L’universitaire et chercheur Dr Alaya Allani, a affirmé ce lundi 27 avril 2026 que même si la Tunisie n’a pas de frontières directes avec le Mali, il faut faire preuve de la plus grande vigilance.
Lors d’une intervention téléphonique qui a été diffusée ce matin sur les ondes de Jawhara FM le chercheur spécialisé en groupes islamiques a indiqué que les évènements au Mali auraient des impacts plus importants sur l’Algérie et la Mauritanie dans la mesure où ces deux pays frères ont des frontières communes avec le Mali. Pour ce qui est de la Tunisie, M. Allani a expliqué que « le danger réside dans une éventuelle infiltration d’éléments terroristes via les vagues de migration irrégulière vers l’Europe ». Une éventualité, poursuit-il, qui pourrait perturber les équilibres sécuritaires régionaux. Il a souligné dans cet ordre d’idées que « la menace n’est pas imminente » tout en indiquant que « la scène malienne connaît une complexité croissante en raison du conflit permanent entre l’État et les organisations extrémistes ».
L’intervenant a par ailleurs précisé que « le Mali souffre d’un épuisement sécuritaire depuis les années 1990 que l’intervention française précédente n’a pas réussi à résoudre. Chose qui a entraîné des mutations géopolitiques majeures après le coup d’État de 2020 ».
Il a également souligné que « les organisations terroristes au Mali se partagent le pouvoir entre elles tout en indiquant que c’est le « Groupe de soutien à l’islam et aux musulmans » (affilié à Al-Qaïda) qui est le plus dominant et le plus répandu comparativement avec l’organisation « Daech » et à « Boko Haram », dont la présence reste limitée ».
Il a ajouté que ce sont aussi bien les conflits ethniques que les convoitises internationales pour les ressources naturelles, telles que l’or et l’uranium qui accentuent les tensions.
M. Allani a conclu qu’en dépit des difficultés logistiques, « l’armée malienne tente toujours de maîtriser la situation malgré l’immensité du territoire difficile à surveiller ». Il a dans ce cadre insisté sur « la nécessité d’un suivi rigoureux de l’évolution de la situation afin d’éviter tout contrecoup sécuritaire majeur en Afrique du Nord ».
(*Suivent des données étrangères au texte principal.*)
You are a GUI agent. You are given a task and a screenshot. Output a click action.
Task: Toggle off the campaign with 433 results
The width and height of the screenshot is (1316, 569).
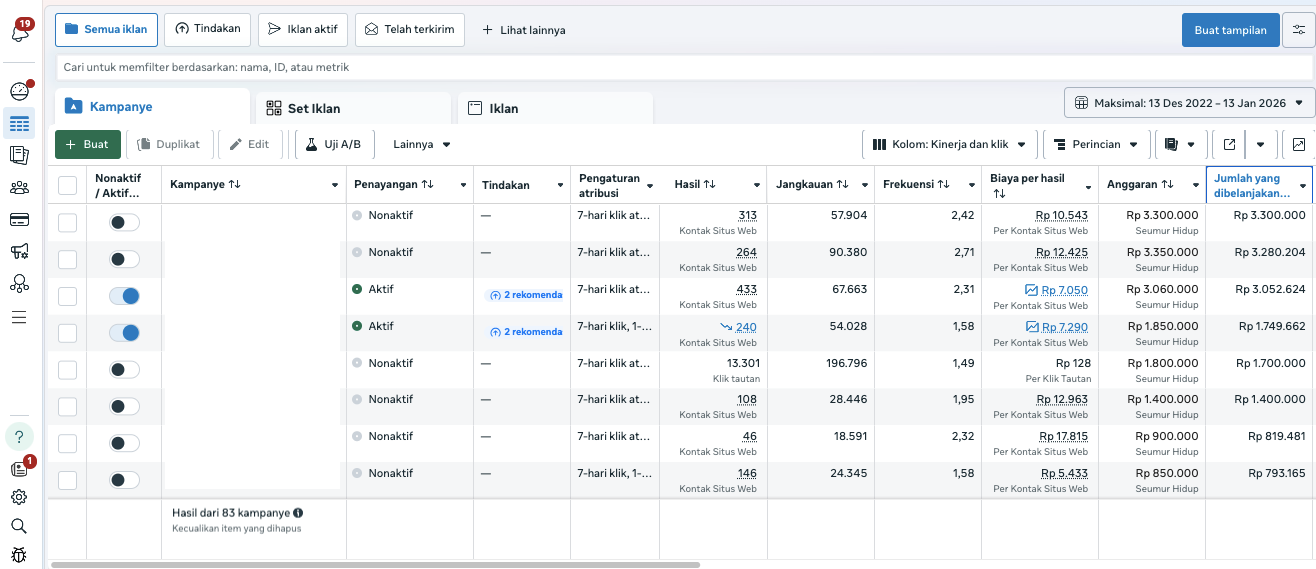(x=124, y=296)
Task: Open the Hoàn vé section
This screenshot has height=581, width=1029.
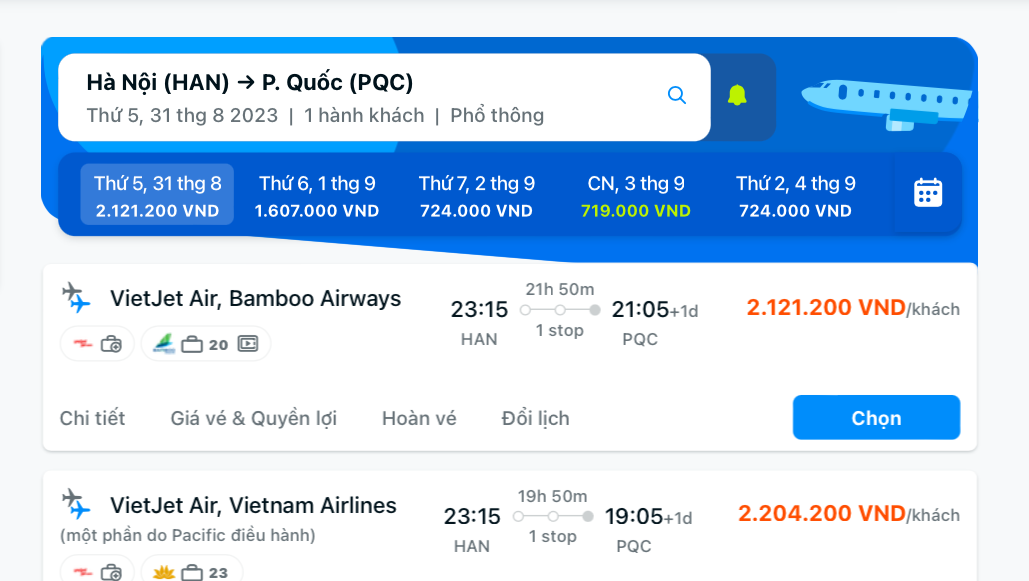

Il est à rappeler que samedi dernier, des hommes armés de la coalition du « Groupe de soutien à l’islam et aux musulmans » ainsi que des rebelles portant la bannière du « Front de libération de l’Azawad » ont lancé une attaque coordonnée sur Bamako ainsi que sur les villes de Kati, Sévaré, Gao et Kidal. L’état-major général a annoncé ultérieurement que la situation dans ces zones a été maîtrisée.
Cependant, le gouvernement malien a annoncé hier, dimanche 26 avril, le décès du ministre de la Défense et des Anciens Combattants, Sadio Camara, à la suite d’une attaque menée par des éléments armés contre sa résidence à la base militaire de Kati, près de la capitale Bamako.